[Pixel coordinate grounding data]
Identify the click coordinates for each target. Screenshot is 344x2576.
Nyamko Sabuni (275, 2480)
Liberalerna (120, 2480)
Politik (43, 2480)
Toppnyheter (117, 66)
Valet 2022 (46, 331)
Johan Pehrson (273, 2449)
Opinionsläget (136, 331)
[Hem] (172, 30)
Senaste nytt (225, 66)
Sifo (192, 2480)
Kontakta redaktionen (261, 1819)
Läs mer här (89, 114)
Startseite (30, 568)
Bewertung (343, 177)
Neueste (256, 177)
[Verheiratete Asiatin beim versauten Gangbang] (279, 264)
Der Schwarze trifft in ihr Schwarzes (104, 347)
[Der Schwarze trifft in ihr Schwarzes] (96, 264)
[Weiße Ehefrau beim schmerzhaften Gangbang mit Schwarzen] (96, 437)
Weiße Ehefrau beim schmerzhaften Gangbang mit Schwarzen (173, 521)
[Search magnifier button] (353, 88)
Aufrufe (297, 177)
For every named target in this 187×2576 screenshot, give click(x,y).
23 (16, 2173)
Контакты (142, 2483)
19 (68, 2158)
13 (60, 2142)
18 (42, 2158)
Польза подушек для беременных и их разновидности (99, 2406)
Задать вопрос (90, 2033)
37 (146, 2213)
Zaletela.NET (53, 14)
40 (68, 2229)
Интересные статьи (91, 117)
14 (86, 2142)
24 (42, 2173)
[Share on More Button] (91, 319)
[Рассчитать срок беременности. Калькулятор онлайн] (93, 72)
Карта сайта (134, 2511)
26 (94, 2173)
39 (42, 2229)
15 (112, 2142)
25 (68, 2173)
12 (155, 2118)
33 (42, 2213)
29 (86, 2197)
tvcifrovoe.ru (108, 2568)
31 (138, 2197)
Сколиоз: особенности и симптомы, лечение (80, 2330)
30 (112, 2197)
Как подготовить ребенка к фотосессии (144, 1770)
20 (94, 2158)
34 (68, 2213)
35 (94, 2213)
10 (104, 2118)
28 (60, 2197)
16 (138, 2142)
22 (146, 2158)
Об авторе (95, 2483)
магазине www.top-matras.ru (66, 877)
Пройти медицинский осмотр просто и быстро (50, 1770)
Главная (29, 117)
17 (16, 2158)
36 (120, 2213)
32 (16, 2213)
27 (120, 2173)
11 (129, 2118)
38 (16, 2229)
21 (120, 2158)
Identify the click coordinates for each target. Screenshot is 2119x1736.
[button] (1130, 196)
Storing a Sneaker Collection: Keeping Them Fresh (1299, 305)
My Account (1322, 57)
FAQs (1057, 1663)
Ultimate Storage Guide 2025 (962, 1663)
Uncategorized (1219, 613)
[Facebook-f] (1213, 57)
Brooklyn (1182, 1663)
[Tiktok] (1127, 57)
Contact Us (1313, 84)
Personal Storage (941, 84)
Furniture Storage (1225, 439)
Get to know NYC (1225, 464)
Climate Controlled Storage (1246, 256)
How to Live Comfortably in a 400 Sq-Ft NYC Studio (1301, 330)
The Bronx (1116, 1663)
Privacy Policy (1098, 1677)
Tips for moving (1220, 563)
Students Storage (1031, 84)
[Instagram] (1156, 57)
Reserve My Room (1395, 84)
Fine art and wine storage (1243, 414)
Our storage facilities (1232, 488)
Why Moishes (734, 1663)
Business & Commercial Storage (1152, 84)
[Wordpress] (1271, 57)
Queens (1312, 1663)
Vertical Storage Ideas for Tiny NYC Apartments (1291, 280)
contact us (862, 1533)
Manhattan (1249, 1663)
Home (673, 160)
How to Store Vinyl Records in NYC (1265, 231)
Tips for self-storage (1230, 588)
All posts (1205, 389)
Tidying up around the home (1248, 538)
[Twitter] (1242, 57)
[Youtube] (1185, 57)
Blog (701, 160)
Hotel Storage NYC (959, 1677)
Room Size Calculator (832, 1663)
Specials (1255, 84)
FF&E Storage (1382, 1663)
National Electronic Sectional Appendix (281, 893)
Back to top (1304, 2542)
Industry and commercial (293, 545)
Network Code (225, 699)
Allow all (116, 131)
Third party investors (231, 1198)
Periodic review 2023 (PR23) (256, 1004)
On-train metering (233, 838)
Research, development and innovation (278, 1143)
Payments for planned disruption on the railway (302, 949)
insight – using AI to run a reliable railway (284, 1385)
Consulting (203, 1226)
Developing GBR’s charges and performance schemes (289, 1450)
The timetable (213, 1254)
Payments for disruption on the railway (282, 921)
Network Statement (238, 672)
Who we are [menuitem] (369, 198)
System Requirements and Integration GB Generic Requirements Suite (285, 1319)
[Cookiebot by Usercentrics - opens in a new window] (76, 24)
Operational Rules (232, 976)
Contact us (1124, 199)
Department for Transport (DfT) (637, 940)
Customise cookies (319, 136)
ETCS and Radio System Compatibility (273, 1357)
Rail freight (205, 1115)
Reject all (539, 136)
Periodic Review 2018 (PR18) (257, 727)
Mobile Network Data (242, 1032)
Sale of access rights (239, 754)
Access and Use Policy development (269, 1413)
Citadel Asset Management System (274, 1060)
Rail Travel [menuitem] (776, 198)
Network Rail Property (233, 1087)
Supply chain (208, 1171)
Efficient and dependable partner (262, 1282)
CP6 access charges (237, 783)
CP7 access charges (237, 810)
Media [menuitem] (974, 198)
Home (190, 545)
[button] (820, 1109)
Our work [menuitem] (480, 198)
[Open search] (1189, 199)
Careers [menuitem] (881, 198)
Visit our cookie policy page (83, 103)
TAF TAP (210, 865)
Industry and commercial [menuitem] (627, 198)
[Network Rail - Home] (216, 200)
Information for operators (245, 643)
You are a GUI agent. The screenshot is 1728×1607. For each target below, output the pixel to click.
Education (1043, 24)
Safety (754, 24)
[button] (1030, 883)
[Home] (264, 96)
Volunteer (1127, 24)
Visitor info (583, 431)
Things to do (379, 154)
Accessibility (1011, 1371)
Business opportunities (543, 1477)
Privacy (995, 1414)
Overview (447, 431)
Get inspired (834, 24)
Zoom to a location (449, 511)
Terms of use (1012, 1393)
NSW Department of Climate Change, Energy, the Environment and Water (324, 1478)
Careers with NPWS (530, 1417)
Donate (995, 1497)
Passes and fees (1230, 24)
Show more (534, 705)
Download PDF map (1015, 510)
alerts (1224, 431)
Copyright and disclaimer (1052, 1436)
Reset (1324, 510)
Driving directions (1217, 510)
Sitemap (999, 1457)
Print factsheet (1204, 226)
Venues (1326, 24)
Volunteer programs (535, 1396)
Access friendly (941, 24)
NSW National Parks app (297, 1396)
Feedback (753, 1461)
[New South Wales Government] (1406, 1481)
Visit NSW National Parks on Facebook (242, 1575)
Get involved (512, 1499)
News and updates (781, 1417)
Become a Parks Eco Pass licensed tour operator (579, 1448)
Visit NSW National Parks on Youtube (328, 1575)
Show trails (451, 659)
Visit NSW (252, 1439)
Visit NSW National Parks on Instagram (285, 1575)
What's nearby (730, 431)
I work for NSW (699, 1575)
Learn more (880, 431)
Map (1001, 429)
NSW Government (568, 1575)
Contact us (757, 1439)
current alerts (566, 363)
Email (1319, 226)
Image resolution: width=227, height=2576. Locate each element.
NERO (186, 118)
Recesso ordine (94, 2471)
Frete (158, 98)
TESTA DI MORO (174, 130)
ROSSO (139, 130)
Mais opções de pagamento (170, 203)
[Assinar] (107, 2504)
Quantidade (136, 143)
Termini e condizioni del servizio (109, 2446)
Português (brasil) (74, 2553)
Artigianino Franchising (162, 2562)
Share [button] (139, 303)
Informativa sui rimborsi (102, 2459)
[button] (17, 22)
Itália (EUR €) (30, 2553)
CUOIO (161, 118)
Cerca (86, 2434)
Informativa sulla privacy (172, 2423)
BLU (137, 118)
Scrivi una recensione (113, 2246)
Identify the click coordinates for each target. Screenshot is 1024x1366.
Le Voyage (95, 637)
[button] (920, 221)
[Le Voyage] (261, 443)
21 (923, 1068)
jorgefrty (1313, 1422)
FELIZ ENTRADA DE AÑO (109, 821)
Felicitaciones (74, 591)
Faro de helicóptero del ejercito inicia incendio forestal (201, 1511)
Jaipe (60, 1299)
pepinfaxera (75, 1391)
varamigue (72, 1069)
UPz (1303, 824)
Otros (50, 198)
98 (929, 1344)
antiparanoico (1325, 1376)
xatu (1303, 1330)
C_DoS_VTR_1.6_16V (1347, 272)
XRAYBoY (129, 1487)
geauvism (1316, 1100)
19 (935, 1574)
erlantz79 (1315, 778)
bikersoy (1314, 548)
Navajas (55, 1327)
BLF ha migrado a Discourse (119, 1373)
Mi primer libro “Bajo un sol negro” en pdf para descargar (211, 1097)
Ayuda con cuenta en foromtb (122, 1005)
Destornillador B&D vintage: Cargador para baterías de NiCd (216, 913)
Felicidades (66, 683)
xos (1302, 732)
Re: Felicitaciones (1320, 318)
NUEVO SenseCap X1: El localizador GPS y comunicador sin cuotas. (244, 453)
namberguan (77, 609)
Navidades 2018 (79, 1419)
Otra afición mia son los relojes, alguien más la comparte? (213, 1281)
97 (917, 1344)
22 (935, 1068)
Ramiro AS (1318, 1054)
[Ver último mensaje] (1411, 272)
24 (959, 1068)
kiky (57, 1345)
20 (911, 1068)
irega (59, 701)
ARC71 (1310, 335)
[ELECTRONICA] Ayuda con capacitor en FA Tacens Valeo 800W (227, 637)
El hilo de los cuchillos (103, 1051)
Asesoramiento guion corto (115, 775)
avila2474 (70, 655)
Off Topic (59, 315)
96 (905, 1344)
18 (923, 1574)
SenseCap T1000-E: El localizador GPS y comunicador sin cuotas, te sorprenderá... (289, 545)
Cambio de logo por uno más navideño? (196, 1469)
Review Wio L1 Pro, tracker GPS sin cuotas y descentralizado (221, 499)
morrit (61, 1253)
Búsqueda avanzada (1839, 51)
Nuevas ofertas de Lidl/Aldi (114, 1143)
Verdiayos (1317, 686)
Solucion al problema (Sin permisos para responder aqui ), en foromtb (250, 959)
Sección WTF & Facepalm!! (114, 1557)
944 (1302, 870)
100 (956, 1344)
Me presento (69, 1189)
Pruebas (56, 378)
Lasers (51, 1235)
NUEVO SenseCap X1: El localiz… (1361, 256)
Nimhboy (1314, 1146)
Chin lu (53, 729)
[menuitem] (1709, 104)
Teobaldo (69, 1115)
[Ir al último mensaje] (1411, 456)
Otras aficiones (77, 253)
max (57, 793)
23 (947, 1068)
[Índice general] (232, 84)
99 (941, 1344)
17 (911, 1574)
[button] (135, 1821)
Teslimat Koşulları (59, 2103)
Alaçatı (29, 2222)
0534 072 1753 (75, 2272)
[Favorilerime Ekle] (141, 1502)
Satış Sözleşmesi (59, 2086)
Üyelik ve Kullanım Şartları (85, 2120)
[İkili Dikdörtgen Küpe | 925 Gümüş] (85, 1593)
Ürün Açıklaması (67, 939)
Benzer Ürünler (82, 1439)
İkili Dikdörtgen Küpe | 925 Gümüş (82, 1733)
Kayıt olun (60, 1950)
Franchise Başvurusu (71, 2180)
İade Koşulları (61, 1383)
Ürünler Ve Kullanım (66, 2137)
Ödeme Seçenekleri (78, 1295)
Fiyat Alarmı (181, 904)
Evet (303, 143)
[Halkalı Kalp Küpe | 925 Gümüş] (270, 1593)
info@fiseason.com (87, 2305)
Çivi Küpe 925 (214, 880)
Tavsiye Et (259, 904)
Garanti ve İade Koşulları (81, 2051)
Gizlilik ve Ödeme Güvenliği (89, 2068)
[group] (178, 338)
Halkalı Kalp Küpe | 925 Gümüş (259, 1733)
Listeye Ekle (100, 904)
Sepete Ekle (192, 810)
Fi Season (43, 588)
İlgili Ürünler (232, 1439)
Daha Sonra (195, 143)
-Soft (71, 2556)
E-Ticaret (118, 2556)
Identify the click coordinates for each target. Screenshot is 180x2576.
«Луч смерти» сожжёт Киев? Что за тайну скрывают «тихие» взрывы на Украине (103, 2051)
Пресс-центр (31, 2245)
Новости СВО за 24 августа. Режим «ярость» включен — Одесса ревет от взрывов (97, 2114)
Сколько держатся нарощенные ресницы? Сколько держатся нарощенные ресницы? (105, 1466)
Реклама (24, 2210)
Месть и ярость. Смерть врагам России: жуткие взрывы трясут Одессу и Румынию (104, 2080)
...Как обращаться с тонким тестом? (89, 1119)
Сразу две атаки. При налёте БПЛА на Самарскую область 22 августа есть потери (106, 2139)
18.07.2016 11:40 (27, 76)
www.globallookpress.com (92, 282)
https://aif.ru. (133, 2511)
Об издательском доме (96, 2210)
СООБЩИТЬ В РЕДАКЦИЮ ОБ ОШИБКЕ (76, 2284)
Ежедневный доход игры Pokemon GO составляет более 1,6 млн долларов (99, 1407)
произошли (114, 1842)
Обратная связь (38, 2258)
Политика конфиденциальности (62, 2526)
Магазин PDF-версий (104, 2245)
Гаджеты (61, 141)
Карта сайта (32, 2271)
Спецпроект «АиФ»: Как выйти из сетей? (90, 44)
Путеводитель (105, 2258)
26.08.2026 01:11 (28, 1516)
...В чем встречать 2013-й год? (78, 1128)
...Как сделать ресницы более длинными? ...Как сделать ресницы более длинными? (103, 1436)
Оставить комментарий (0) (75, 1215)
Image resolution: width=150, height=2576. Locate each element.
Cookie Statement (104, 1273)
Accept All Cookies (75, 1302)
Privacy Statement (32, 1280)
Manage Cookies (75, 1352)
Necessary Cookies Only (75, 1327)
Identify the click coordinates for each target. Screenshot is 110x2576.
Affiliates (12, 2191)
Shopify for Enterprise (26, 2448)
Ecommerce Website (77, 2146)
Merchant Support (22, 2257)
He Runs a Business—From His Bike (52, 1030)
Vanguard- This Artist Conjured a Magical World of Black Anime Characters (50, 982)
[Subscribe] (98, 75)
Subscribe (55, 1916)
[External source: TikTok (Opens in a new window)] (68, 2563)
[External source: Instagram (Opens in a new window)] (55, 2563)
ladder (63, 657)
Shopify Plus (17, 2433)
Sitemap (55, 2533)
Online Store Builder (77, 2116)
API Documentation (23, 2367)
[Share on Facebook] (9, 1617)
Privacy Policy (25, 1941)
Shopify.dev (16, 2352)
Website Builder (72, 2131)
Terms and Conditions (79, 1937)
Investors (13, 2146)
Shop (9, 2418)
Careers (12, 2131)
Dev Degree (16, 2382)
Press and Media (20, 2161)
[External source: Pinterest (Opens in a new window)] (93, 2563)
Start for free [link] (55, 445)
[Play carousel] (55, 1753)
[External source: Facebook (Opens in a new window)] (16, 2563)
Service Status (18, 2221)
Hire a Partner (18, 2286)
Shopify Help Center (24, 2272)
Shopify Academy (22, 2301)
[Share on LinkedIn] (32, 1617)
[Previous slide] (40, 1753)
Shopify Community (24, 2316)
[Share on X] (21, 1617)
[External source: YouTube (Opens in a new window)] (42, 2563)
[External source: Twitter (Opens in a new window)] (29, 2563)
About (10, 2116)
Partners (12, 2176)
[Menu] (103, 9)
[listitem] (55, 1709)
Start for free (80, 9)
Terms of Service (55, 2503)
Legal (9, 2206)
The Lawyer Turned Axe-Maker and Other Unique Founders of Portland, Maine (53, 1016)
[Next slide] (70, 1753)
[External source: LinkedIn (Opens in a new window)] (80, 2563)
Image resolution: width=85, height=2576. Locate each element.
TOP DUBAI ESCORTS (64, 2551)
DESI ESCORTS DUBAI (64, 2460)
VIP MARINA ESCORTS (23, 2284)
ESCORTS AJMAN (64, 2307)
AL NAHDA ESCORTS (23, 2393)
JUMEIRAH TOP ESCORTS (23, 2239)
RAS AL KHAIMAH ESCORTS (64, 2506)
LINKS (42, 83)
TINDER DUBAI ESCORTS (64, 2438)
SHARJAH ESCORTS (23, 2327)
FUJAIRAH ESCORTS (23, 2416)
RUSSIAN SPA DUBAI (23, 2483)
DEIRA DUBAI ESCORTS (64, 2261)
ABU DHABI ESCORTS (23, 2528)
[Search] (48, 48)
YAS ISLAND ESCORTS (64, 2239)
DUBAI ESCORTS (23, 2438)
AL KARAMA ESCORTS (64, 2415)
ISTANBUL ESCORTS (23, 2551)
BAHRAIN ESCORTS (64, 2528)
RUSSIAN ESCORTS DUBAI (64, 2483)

**TASK:**
Could you restate, word for word, the lines above from the one with "Оставить комментарий (0) (75, 1215)" to the one with "Merchant Support (22, 2257)", both included?

**WRITTEN SOLUTION:**
Оставить комментарий (0) (75, 1215)
Image resolution: width=150, height=2576. Locate each element.
Cookie Statement (104, 1273)
Accept All Cookies (75, 1302)
Privacy Statement (32, 1280)
Manage Cookies (75, 1352)
Necessary Cookies Only (75, 1327)
Identify the click coordinates for each target. Screenshot is 110x2576.
Affiliates (12, 2191)
Shopify for Enterprise (26, 2448)
Ecommerce Website (77, 2146)
Merchant Support (22, 2257)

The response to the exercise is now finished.